[talk] [seminal] Tree-sitter - A New Parsing System for Programming Tools
Source: Strange Loop 2018
Link: https://www.thestrangeloop.com/2018/tree-sitter—a-new-parsing-system-for-programming-tools.html
Video: https://www.youtube.com/watch?v=Jes3bD6P0To
Speaker: Max Brunsfeld, GitHub Atom team
Keywords:
- Parsing
- Incremental parsing
- Syntax tree
- Code navigation
Takeaway:
Tree-sitter takes the approach of a compiler generator:
- GLR parsing
- Error recovery with GLR parsing also
- Incremental parsing by reparse but with the old AST as a reference
Introduction
Developer tools that support multiple languages have historically been built on regex-based code analysis.
Syntax highlighting in Atom, VS Code, and Sublime Text uses TextMate grammars, which are regular-expression pattern sets. Code folding uses indentation heuristics. Symbol search uses pattern matching over raw text. (Confirmed fact!)
Regex-based tooling has a hard ceiling:
- Regex cannot represent nested structure or scope boundaries. Balanced delimiters, block nesting, type-sensitive disambiguation - none of this is expressible.
- Reparsing an entire file on every keystroke is too slow for real-time use. Compiler parsers are designed for batch runs, not interactive editing.

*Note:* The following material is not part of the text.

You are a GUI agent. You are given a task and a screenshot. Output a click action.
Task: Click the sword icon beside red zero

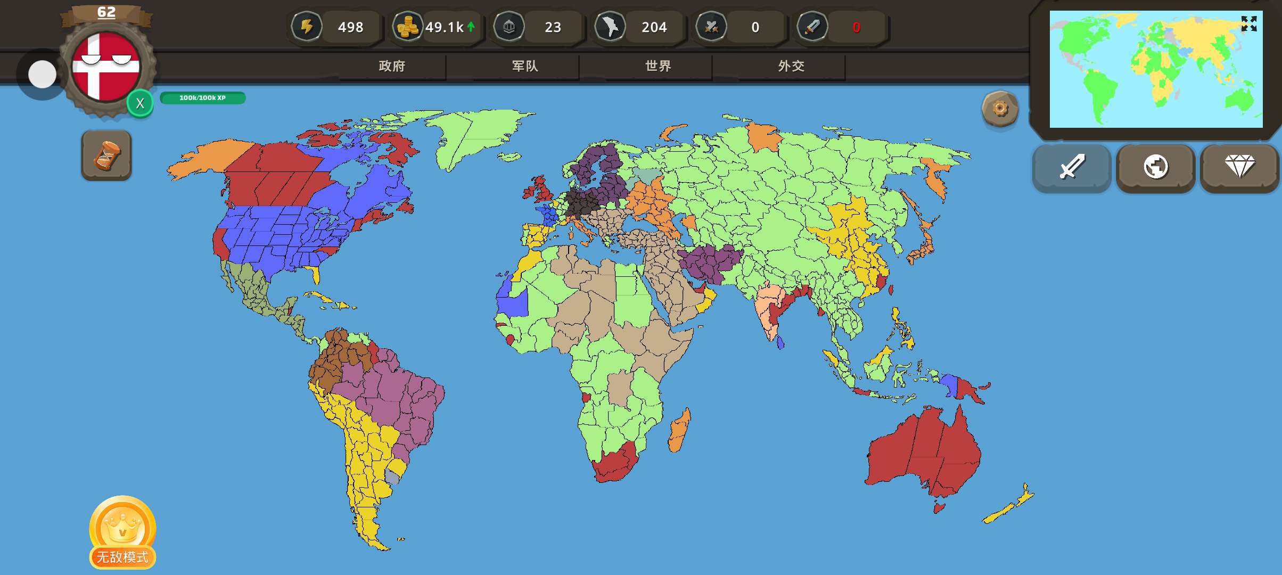pyautogui.click(x=812, y=27)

- Incomplete code breaks everything. While typing, code is almost always syntactically invalid. A parser that rejects invalid input cannot be used in an editor.
- Every language needed its own editor plugin written from scratch, with no shared interface.
Tree-sitter was built to fix all of this.
- A library for parsing source code written in C and C++.
- Language-agnostic: Cover a wide range of languages.
- Unified: Unified API for different languages.
- Incremental: No need to reparse the whole file.
- Error recovery: Recover on error instead of aborting.
IDEs’ limitations:
- Language-specific.
- No IDEs at the time were incremental.
Language servers’ limitations:
- Fixed feature set.
- RPC + parsing from scratch on every changes.
- Each maintain a different set of dependencies.
Tree-sitter’s strengths:
- Arbitrary analysis based on syntax tree.
- In-process incremental parsing.
- No dependencies.
Features
Syntax Highlighting
-
In Sublime Text 3/Vscode/Old Atom, syntax highlighting seems to be plagued with highlighting inconsistencies:
- Different colors for different types in different contexts.
- Same variables had different colors.
- Fields were not highlighted.
-
A concrete example: Long lines of code (typically seen in bundled javascript) will break regex-based highlightings.
-
Improvements of tree-sitter:
- None of the problems above.
- Very fast.
Code Folding
-
Typically based on indentation: Do not always work, especially when some weird code convention is used!
-
With tree-sitter:
- Folding always works.
- Configurable code folding. This is unlocked by treesitter exposing a consistent AST.
Extend Selection
- It’s the feature where clicking on a position cause semantically larger code items to be selected.
- Works well with multi-cursor.
How Tree-sitter work
Writing a Grammar
- Kind of look like most compiler generator.
- A context-free grammar in tree-sitter is a Javascript value in a file such as
grammar.js. - Compiled into
parser.c - The parser can then be imported.
- A context-free grammar in tree-sitter is a Javascript value in a file such as
- Bindings exist.
Algorithms
Seminal Paper
Based on Tim A. Wagner (1998)’s paper: Practical algorithms for Incremental Software Development Environments.
- Laid out methodology for efficient code analysis in IDE.
- Basic parsing theory to start with.
- Extend the theory to incremental parsing.
- Formally proofs of performance properties.
- How to handle ambiguities, errors, etc.
LR Parsing
Good source: wikipedia.org/wiki/LR_parser.
- Looks from start to end without ever backtracking.
- As it reads the characters, they are grouped into tokens, tokens are grouped into subtrees, stored on a stack for consultation. The items on the stack are merged rapidly.
LR Parsing does not work for all languages. Although practically, a well-designed language shouldn’t be a problem, but some languages have weird quirks.
Tree-sitter does some unique things based on LR Parsing.
Extension: GLR Parsing
When ambiguities happen, fork the branch to work on multiple interpretations.
=> Tree-sitter is based on this.
Error Recovery
- The tree should include error nodes.
- Invalid code is a source of lots of ambiguities.
Tree-sitter uses the same idea of GLR for resolving ambiguities.
Incremental Parsing
- Walk the current AST tree and mark all nodes that contain the editted positions.
- Reparse like before, but it can now use the old tree as a reference.